Home | About | Sematext search-lucene.com search-hadoop.com
 Search Hadoop and all its subprojects:

Switch to Threaded View
HBase, mail # user - Behavior of Filter.transform() in FilterList?


Copy link to this message
-
Re: Behavior of Filter.transform() in FilterList?
lars hofhansl 2013-07-01, 19:01
It would make sense, but it is not immediately clear how to do so cleanly. We would no longer be able to call transform at the StoreScanner level (or evaluate the filter multiple times, or require the filters to maintain their - last - state and only apply transform selectively).

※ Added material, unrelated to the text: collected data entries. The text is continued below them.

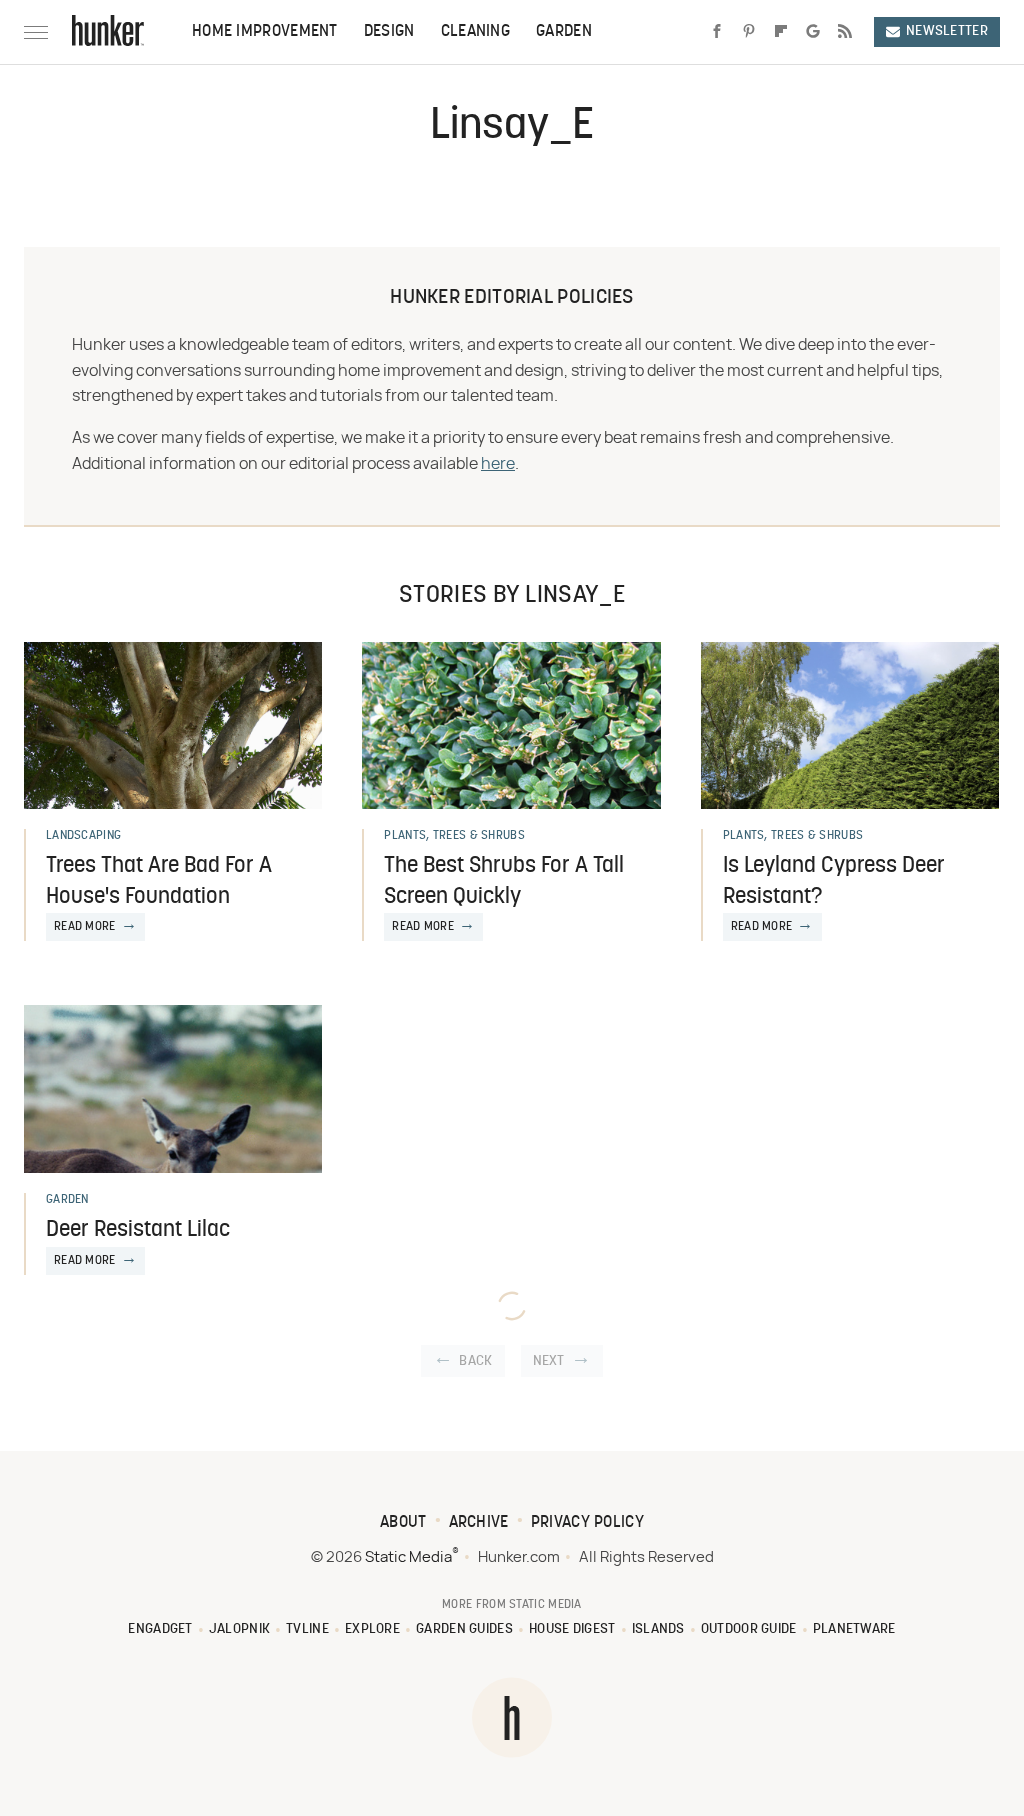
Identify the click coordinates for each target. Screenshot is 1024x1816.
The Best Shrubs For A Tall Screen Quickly (504, 882)
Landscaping (83, 836)
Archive (479, 1523)
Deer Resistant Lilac (138, 1230)
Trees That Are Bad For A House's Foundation (159, 882)
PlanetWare (854, 1629)
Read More (85, 927)
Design (389, 32)
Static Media (408, 1557)
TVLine (307, 1629)
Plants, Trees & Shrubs (454, 836)
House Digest (572, 1629)
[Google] (813, 32)
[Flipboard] (781, 32)
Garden (564, 32)
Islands (658, 1629)
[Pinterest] (749, 32)
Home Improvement (265, 32)
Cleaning (475, 32)
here (498, 464)
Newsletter (947, 31)
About (403, 1523)
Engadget (160, 1629)
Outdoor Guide (749, 1629)
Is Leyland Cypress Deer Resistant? (834, 882)
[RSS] (845, 32)
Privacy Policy (587, 1523)
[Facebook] (717, 32)
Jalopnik (239, 1629)
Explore (372, 1629)
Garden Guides (464, 1629)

I added transform() a while ago in order to allow a Filter *not* to transform. Before each we defensively made a copy of the key, just in case a Filter (such as KeyOnlyFilter) would modify it, now this is a formalized, and the filter is responsible for making a copy only when needed.
-- Lars

________________________________
 From: Christophe Taton <[EMAIL PROTECTED]>
To: [EMAIL PROTECTED]; lars hofhansl <[EMAIL PROTECTED]>
Sent: Monday, July 1, 2013 10:27 AM
Subject: Re: Behavior of Filter.transform() in FilterList?
 
On Mon, Jul 1, 2013 at 4:14 AM, lars hofhansl <[EMAIL PROTECTED]> wrote:

You want transform to only be called on filters that are "reached"?
>I.e. FilterA and FilterB, FilterB.transform should not be called if a KV is already filtered by FilterA?
>

Yes, that's what I naively expected, at first.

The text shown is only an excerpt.